• **WHAT IS REQUIRED**:
Some entries follow. Reproduce exactly the lines starting at the one with "Cancel editing this item" and stopping after the one with "You are a computer-use".
Content starts
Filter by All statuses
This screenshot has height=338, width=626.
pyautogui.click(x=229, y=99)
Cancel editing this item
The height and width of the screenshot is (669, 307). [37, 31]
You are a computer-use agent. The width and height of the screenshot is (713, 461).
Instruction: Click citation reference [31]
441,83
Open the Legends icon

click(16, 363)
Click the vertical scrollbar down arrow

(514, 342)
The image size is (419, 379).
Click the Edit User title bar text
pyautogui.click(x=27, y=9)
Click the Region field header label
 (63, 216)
Content ends
Content starts
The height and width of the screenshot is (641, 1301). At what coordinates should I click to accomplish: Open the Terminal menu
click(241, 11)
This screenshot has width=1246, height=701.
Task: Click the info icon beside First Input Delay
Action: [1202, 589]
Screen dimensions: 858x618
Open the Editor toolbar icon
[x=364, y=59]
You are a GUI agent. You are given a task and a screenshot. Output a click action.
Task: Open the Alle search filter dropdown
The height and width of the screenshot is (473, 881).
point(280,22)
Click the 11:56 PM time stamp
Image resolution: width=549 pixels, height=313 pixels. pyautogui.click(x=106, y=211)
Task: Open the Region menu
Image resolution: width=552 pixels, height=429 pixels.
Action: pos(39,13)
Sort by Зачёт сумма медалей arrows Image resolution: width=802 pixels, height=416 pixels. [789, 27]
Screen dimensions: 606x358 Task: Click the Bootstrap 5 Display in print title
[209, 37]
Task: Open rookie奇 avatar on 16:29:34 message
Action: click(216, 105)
Content ends
• **WRITTEN SOLUTION**:
Cancel editing this item
The height and width of the screenshot is (669, 307). [37, 31]
You are a computer-use agent. The width and height of the screenshot is (713, 461).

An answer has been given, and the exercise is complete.